Cette histoire d'amour, cette complicité est née au fond d'un puits...
Je puisais de l'eau quand j'aperçus, cramponné à une aspérité du mur, sombre dans l'ombre, un oiseau, les yeux exorbités de peur et de froid. Tapi au fond de mon seau qui le remontait à l'air libre, incapable de s'envoler, paralysé ou blessé, je le séchais et le déposais sur des chiffons, dans un carton, dans ma case. Au bout de quelques jours, bien nourri de mil, il manifesta le désir de s'envoler. Il resta quelques heures sur le manguier devant ma porte ; je ne le quittais pas des yeux. Son regard m'a impressionnée pour toujours.

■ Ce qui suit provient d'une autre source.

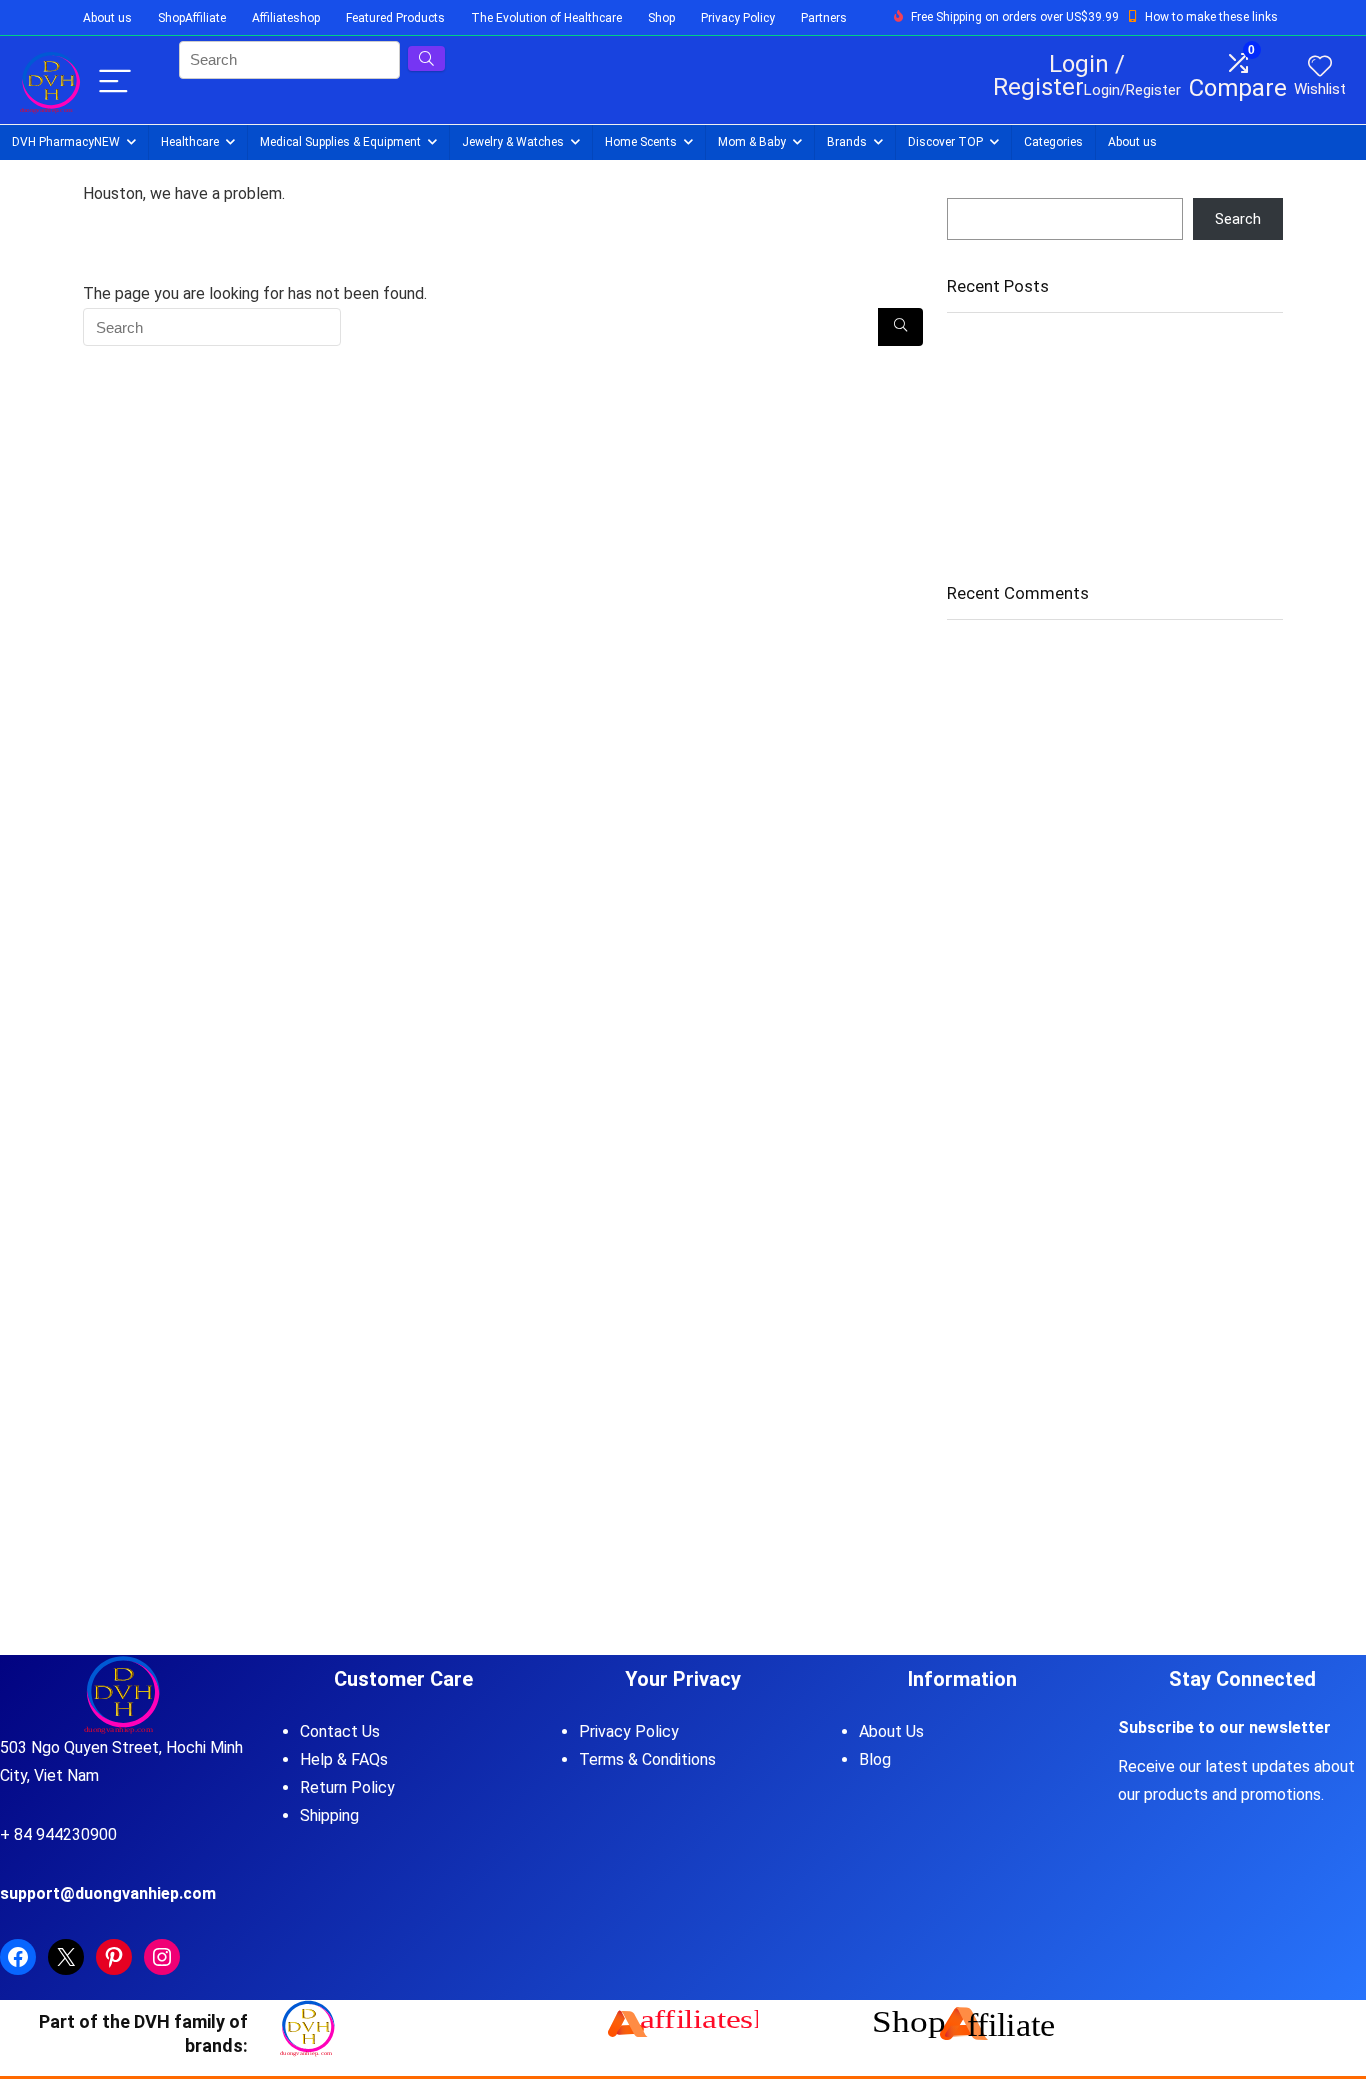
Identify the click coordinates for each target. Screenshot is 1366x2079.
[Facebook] (18, 1957)
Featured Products (395, 18)
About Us (891, 1731)
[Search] (900, 327)
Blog (875, 1759)
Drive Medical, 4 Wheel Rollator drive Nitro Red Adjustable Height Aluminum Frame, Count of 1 (1103, 427)
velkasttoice (987, 793)
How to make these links (1211, 17)
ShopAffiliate (192, 18)
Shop (661, 18)
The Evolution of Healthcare (546, 18)
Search (970, 189)
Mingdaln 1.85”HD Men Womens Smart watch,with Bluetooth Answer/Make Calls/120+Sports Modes (1112, 473)
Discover (945, 142)
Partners (824, 18)
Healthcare (190, 142)
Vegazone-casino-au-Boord (1039, 655)
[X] (66, 1957)
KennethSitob (992, 931)
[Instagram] (162, 1957)
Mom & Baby (752, 142)
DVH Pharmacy (66, 142)
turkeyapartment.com (1019, 862)
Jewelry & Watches (513, 142)
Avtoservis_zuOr (1002, 724)
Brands (847, 142)
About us (107, 18)
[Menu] (115, 82)
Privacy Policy (738, 18)
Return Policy (347, 1787)
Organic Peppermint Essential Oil (1054, 390)
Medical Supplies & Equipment (340, 142)
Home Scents (641, 142)
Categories (1053, 142)
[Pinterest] (114, 1957)
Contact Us (340, 1731)
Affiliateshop (286, 18)
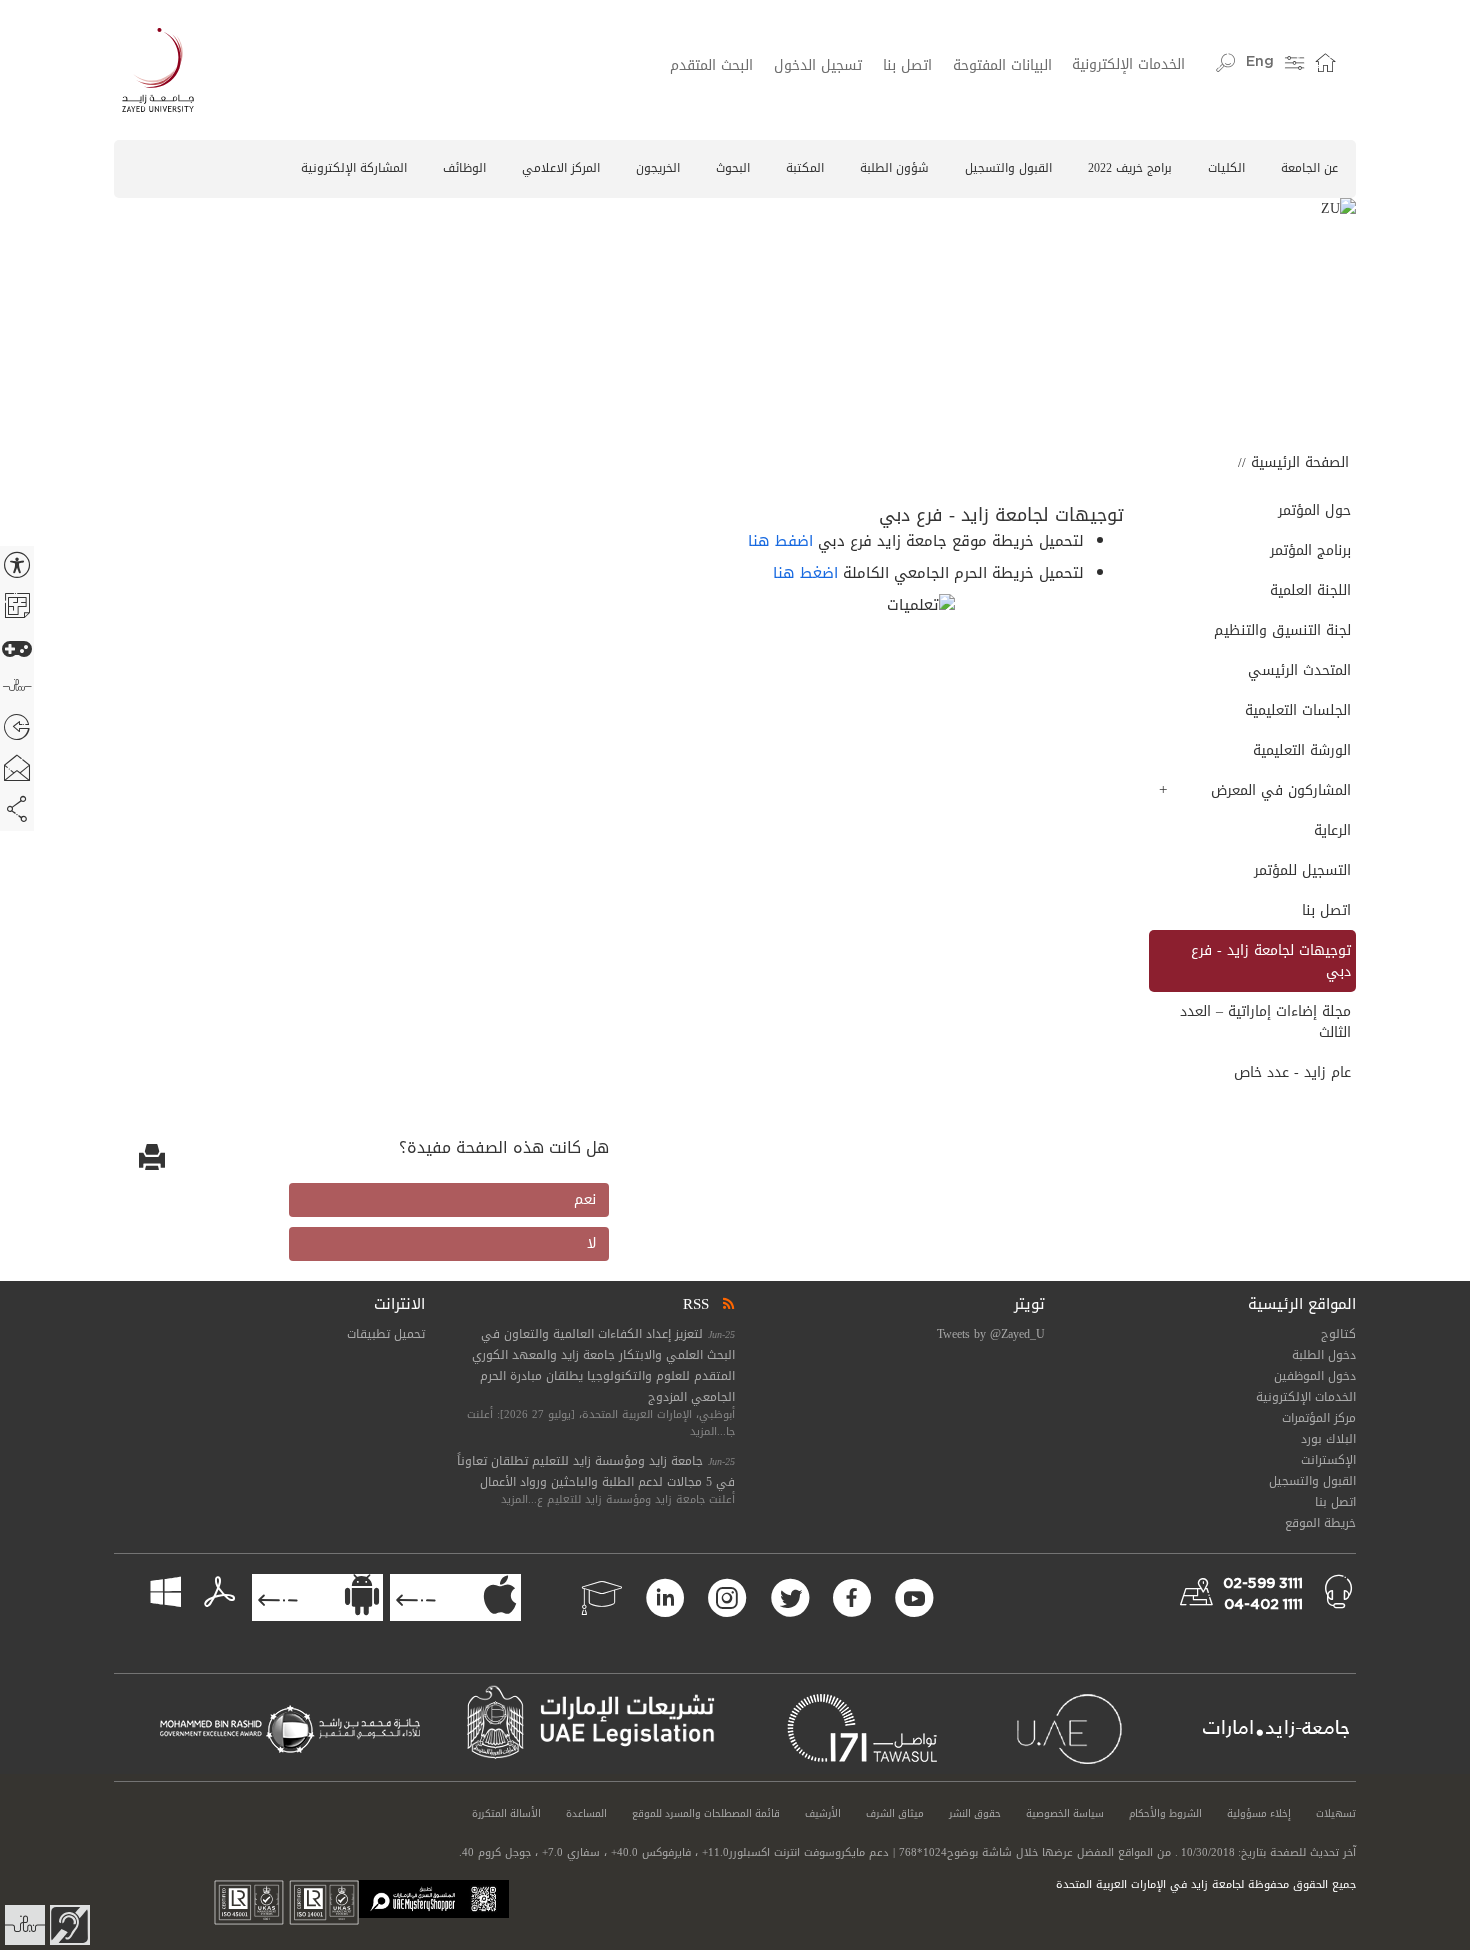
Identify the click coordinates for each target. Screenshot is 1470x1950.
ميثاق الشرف (895, 1814)
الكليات (1226, 168)
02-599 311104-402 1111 (1263, 1594)
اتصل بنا (907, 66)
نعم (585, 1199)
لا (591, 1243)
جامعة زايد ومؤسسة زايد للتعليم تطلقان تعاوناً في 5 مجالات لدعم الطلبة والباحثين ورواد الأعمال (596, 1471)
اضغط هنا (805, 573)
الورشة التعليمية (1301, 750)
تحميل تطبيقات (386, 1334)
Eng (1260, 62)
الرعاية (1332, 830)
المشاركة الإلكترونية (354, 168)
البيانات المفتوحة (1002, 66)
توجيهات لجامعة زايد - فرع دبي (1270, 961)
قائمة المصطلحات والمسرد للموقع (706, 1814)
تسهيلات (1336, 1814)
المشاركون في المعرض (1280, 790)
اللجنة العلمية (1310, 590)
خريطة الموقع (1320, 1523)
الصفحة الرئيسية (1300, 462)
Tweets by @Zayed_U (991, 1334)
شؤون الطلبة (894, 168)
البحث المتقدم (711, 66)
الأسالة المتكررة (506, 1814)
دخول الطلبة (1324, 1355)
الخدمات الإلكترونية (1128, 65)
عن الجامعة (1309, 168)
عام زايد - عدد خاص (1292, 1072)
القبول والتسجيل (1008, 168)
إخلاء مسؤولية (1259, 1814)
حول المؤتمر (1314, 510)
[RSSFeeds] (727, 1304)
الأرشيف (823, 1814)
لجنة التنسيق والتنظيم (1282, 630)
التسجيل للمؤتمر (1302, 870)
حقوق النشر (975, 1814)
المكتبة (805, 168)
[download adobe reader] (210, 1593)
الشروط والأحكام (1165, 1814)
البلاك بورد (1328, 1439)
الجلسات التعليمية (1297, 710)
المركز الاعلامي (561, 168)
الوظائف (464, 168)
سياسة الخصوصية (1065, 1814)
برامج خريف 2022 (1130, 168)
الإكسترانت (1328, 1460)
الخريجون (658, 168)
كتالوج (1338, 1334)
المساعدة (586, 1814)
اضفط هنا (780, 541)
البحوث (733, 168)
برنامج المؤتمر (1310, 550)
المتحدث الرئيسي (1299, 670)
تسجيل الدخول (818, 66)
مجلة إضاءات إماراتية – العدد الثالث (1265, 1022)
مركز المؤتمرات (1319, 1418)
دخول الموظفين (1315, 1376)
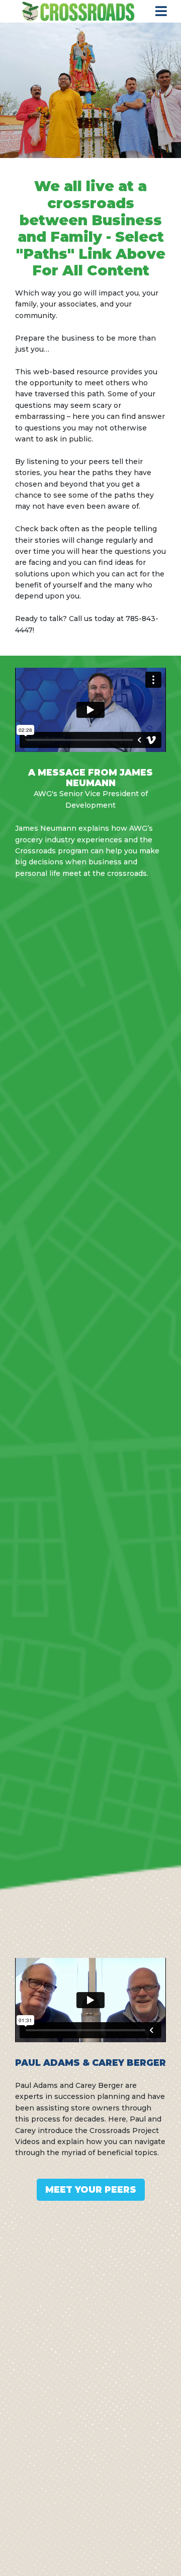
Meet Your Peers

Depuis, quand je pars en voyage en taxi-brousse ou en car-rapide, vous connaissez maintenant ces transports en commun africains, carcasses désossées ou tombeaux roulants, de mon siège à un moment ou à un autre, je tourne la tête automatiquement attirée par la présence de "ma mascotte" sur un fil électrique. Je n'ai pas à la chercher, si elle est là, je la vois et je sais que le voyage se passera bien. Si elle n'est pas là dans les premiers kilomètres, le pire peut arriver et je dois être sur mes gardes...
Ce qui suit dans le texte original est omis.